◆ What to produce: Copy the following data line for line, changing nothing.

** START **

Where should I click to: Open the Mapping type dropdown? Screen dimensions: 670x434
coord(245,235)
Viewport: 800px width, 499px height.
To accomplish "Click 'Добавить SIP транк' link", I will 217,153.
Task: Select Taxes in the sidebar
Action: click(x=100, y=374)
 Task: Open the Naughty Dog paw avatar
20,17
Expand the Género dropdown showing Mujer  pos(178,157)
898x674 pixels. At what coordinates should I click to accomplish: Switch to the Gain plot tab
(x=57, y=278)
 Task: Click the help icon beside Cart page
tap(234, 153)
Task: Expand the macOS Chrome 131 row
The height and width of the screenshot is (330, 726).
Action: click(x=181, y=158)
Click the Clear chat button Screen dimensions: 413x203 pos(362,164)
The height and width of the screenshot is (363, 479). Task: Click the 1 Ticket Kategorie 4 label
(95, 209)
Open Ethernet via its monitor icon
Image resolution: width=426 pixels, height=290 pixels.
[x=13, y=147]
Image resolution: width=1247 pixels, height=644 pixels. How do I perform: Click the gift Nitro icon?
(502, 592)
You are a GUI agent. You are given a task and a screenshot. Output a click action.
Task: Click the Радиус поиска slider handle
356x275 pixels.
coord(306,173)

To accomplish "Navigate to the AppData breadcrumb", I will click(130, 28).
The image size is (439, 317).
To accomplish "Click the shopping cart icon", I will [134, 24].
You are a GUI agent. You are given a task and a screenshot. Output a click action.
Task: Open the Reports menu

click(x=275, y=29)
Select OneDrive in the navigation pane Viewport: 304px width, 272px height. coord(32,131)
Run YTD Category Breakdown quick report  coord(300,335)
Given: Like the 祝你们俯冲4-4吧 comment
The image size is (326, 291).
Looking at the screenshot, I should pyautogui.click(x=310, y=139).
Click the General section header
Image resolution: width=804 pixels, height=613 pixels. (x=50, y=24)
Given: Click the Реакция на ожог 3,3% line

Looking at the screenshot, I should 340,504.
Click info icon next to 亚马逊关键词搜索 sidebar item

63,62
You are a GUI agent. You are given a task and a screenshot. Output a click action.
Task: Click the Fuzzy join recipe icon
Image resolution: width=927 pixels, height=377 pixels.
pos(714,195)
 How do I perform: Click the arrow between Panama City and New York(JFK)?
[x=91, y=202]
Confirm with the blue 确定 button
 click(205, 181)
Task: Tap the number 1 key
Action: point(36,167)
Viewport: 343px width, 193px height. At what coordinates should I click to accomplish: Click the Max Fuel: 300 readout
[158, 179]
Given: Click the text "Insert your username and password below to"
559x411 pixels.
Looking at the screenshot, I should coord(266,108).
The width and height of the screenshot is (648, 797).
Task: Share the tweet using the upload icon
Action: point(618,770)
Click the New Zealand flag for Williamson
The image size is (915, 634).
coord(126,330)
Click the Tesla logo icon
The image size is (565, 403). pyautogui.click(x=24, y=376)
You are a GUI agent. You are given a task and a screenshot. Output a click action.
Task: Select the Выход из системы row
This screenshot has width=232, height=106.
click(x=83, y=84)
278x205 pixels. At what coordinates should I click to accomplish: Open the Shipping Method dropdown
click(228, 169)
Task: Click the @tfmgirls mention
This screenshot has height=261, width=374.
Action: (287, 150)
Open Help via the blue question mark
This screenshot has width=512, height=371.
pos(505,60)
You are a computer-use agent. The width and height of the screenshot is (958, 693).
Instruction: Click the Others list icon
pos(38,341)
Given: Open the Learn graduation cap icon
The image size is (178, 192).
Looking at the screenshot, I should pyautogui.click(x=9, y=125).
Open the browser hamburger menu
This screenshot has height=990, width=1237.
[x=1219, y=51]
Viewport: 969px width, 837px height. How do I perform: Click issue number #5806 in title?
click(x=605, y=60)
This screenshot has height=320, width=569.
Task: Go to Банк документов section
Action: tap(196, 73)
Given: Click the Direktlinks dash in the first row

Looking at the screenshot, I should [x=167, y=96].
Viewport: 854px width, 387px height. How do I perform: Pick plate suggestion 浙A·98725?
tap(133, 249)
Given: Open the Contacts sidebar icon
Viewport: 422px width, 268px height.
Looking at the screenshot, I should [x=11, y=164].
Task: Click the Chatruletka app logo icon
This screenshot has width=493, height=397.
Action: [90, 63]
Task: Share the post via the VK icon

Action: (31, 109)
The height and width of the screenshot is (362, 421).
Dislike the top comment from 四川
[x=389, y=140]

** END **

◆ Reply to the exercise:
Where should I click to: Open the Mapping type dropdown? Screen dimensions: 670x434
coord(245,235)
Viewport: 800px width, 499px height.
To accomplish "Click 'Добавить SIP транк' link", I will 217,153.
Task: Select Taxes in the sidebar
Action: click(x=100, y=374)
 Task: Open the Naughty Dog paw avatar
20,17
Expand the Género dropdown showing Mujer  pos(178,157)
898x674 pixels. At what coordinates should I click to accomplish: Switch to the Gain plot tab
(x=57, y=278)
 Task: Click the help icon beside Cart page
tap(234, 153)
Task: Expand the macOS Chrome 131 row
The height and width of the screenshot is (330, 726).
Action: click(x=181, y=158)
Click the Clear chat button Screen dimensions: 413x203 pos(362,164)
The height and width of the screenshot is (363, 479). Task: Click the 1 Ticket Kategorie 4 label
(95, 209)
Open Ethernet via its monitor icon
Image resolution: width=426 pixels, height=290 pixels.
[x=13, y=147]
Image resolution: width=1247 pixels, height=644 pixels. How do I perform: Click the gift Nitro icon?
(502, 592)
You are a GUI agent. You are given a task and a screenshot. Output a click action.
Task: Click the Радиус поиска slider handle
356x275 pixels.
coord(306,173)

To accomplish "Navigate to the AppData breadcrumb", I will click(130, 28).
The image size is (439, 317).
To accomplish "Click the shopping cart icon", I will [134, 24].
You are a GUI agent. You are given a task and a screenshot. Output a click action.
Task: Open the Reports menu

click(x=275, y=29)
Select OneDrive in the navigation pane Viewport: 304px width, 272px height. coord(32,131)
Run YTD Category Breakdown quick report  coord(300,335)
Given: Like the 祝你们俯冲4-4吧 comment
The image size is (326, 291).
Looking at the screenshot, I should pyautogui.click(x=310, y=139).
Click the General section header
Image resolution: width=804 pixels, height=613 pixels. (x=50, y=24)
Given: Click the Реакция на ожог 3,3% line

Looking at the screenshot, I should 340,504.
Click info icon next to 亚马逊关键词搜索 sidebar item

63,62
You are a GUI agent. You are given a task and a screenshot. Output a click action.
Task: Click the Fuzzy join recipe icon
Image resolution: width=927 pixels, height=377 pixels.
pos(714,195)
 How do I perform: Click the arrow between Panama City and New York(JFK)?
[x=91, y=202]
Confirm with the blue 确定 button
 click(205, 181)
Task: Tap the number 1 key
Action: point(36,167)
Viewport: 343px width, 193px height. At what coordinates should I click to accomplish: Click the Max Fuel: 300 readout
[158, 179]
Given: Click the text "Insert your username and password below to"
559x411 pixels.
Looking at the screenshot, I should coord(266,108).
The width and height of the screenshot is (648, 797).
Task: Share the tweet using the upload icon
Action: point(618,770)
Click the New Zealand flag for Williamson
The image size is (915, 634).
coord(126,330)
Click the Tesla logo icon
The image size is (565, 403). pyautogui.click(x=24, y=376)
You are a GUI agent. You are given a task and a screenshot. Output a click action.
Task: Select the Выход из системы row
This screenshot has width=232, height=106.
click(x=83, y=84)
278x205 pixels. At what coordinates should I click to accomplish: Open the Shipping Method dropdown
click(228, 169)
Task: Click the @tfmgirls mention
This screenshot has height=261, width=374.
Action: (287, 150)
Open Help via the blue question mark
This screenshot has width=512, height=371.
pos(505,60)
You are a computer-use agent. The width and height of the screenshot is (958, 693).
Instruction: Click the Others list icon
pos(38,341)
Given: Open the Learn graduation cap icon
The image size is (178, 192).
Looking at the screenshot, I should pyautogui.click(x=9, y=125).
Open the browser hamburger menu
This screenshot has height=990, width=1237.
[x=1219, y=51]
Viewport: 969px width, 837px height. How do I perform: Click issue number #5806 in title?
click(x=605, y=60)
This screenshot has height=320, width=569.
Task: Go to Банк документов section
Action: tap(196, 73)
Given: Click the Direktlinks dash in the first row

Looking at the screenshot, I should [x=167, y=96].
Viewport: 854px width, 387px height. How do I perform: Pick plate suggestion 浙A·98725?
tap(133, 249)
Given: Open the Contacts sidebar icon
Viewport: 422px width, 268px height.
Looking at the screenshot, I should [x=11, y=164].
Task: Click the Chatruletka app logo icon
This screenshot has width=493, height=397.
Action: [90, 63]
Task: Share the post via the VK icon

Action: (31, 109)
The height and width of the screenshot is (362, 421).
Dislike the top comment from 四川
[x=389, y=140]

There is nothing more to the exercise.